More Sunni - al Qaeda Divisions: The Real Civil War

Anbar tribes and tribes from the city of Hawijah oppose Zarqawi’s jihad


Faced with the continued prospect of submitting to the brutality of al Qaeda, Sunni tribal leaders continue to band together to fight the terrorists in their midst. The Washington Post provides a look at the state of affairs between al Qaeda and the tribal leaders in Anbar province and central Iraq. A tribal council was held in the city of Hawijah, which lies directly north on the Tigris River,and has been a hotspot of the insurgency. Many Sunni leaders were willing to go on the record to express their defiance:

"We are a group of the Anbar people who want to get rid of Zarqawi . . . because this is the only way to make the Americans withdraw from Ramadi or Iraq in general...We are against Zarqawi and his followers because they aim to extend the presence of the occupation and hurt our forces to make them weak... I cannot say that all the people in Ramadi support us, but I can say 80 percent of them do...We have killed a number of the Arabs, including Saudis, Egyptians, Syrians, Kuwaitis, Syrians and Jordanians... We were also able to foil an attack by Zarqawi's men who were trying to attack an oil pipeline outside Ramadi.
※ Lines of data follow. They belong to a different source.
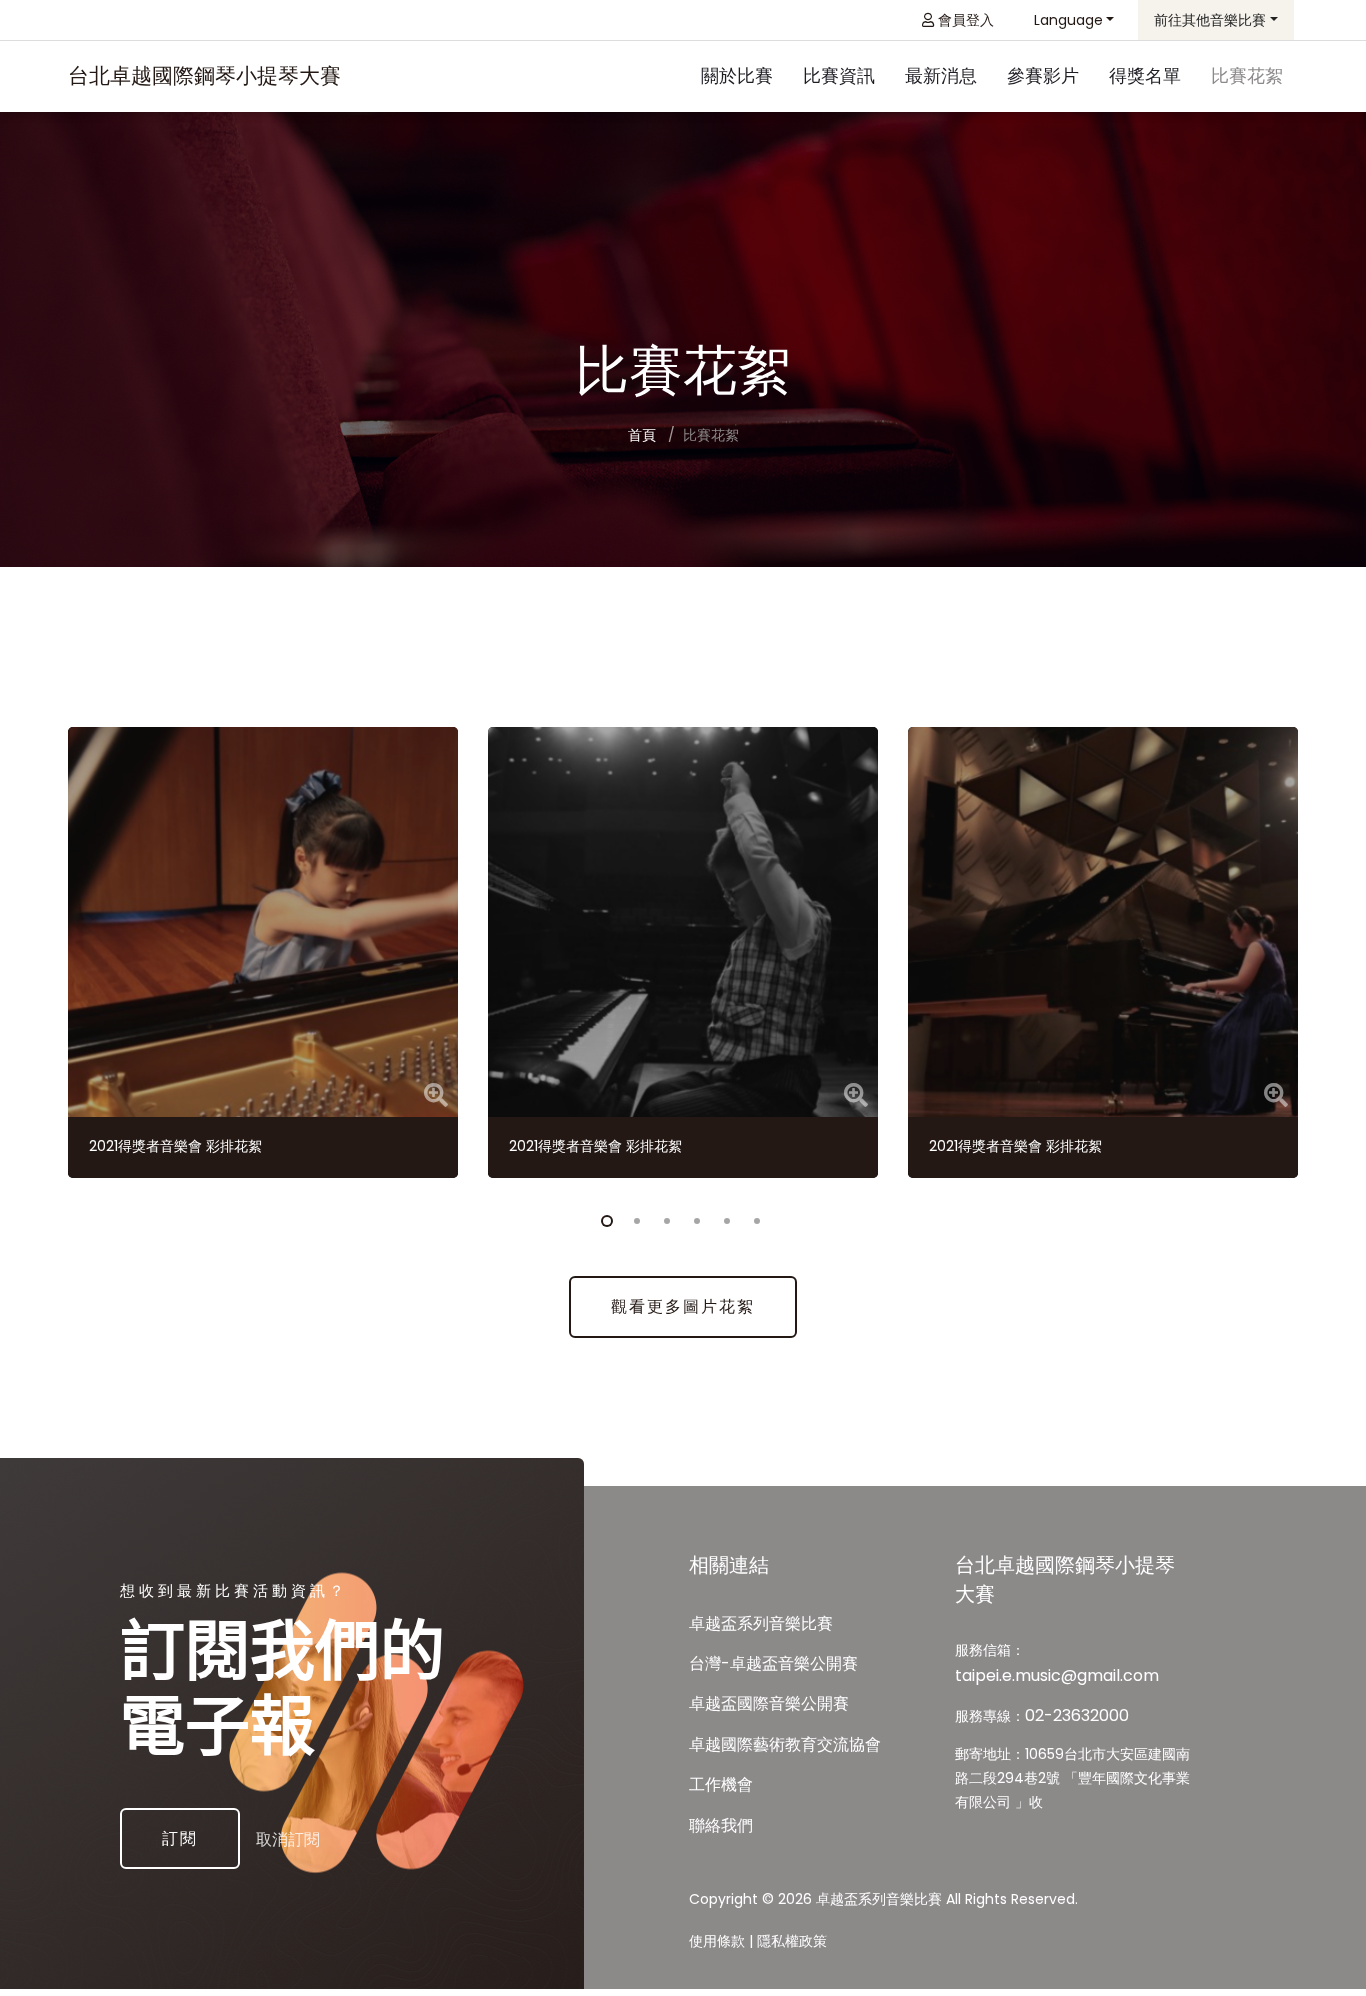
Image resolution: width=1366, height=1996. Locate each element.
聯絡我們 (721, 1825)
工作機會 (721, 1784)
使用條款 (717, 1941)
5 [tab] (723, 1218)
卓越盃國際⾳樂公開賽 (769, 1703)
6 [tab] (753, 1218)
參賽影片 (1043, 75)
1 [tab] (603, 1218)
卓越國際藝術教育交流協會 (785, 1744)
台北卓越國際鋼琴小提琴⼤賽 (204, 75)
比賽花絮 (1247, 75)
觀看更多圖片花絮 (683, 1306)
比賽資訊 (839, 75)
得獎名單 (1145, 75)
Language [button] (1068, 20)
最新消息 (941, 75)
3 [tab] (663, 1218)
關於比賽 (737, 75)
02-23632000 (1077, 1715)
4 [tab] (693, 1218)
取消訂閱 (288, 1840)
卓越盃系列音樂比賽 (761, 1623)
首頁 (642, 435)
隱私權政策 (792, 1941)
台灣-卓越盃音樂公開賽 (773, 1663)
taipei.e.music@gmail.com (1057, 1675)
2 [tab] (633, 1218)
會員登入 (964, 20)
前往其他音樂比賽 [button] (1210, 20)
We killed four Iraqis trying to plant the bomb under the pipeline."

An al Qaeda operative known as Abu Azzam (not that Abu Azzam) lashed out against the Iraqis in Ramadi fighting against his cause, “[they] are collaborators and dogs for America. They kill the mujaheddin to get money from the American crusaders. They are cowards and we have killed a lot of them. . . . All the people here support us and our jihad against the Americans and their followers."

The declarations against al Qaeda are encouraging. The risk alone of speaking out is great, as al Qaeda has murdered, raped and intimidated those who opposed them in the past. The tribal leaders are explicitly putting themselves, their families and their tribesmen in Zarqawi’s crosshairs. The fact they are willing to publicly oppose al Qaeda in Iraq demonstrates a marked shift their attitudes towards both al Qaeda and the prospects for the Iraqi government.

The split between al Qaeda and the nationalist elements of the Sunni insurgency began to appear as far back as Fallujah, when al Qaeda fighters were found murdered in the city, and al Qaeda 'commissars' executed local fighters who abandoned their fighting positions as the American onslaught of the city intensified. To this day, Zarqawi and other al Qaeda members refer to the "betrayal of Fallujah" and how the Muslim political and religious leaders abandoned them during the fight. Over the past year, we have seen numerous cases of red-on-red fighting, as well as an open declaration of war against al Qaeda by one of the largest insurgent groups in Iraq, the Islamic Army of Iraq, along with other groups.

As we've pointed out several times in the past, the importance of turning Sunni groups naturally sympathetic to al Qaeda's cause is a tremendous ideological victory in the War on Terror. It is not important that the Iraqi people like us (a good number of them do, but that's besides the point), but that they see al Qaeda for what it is, and reject their ideology.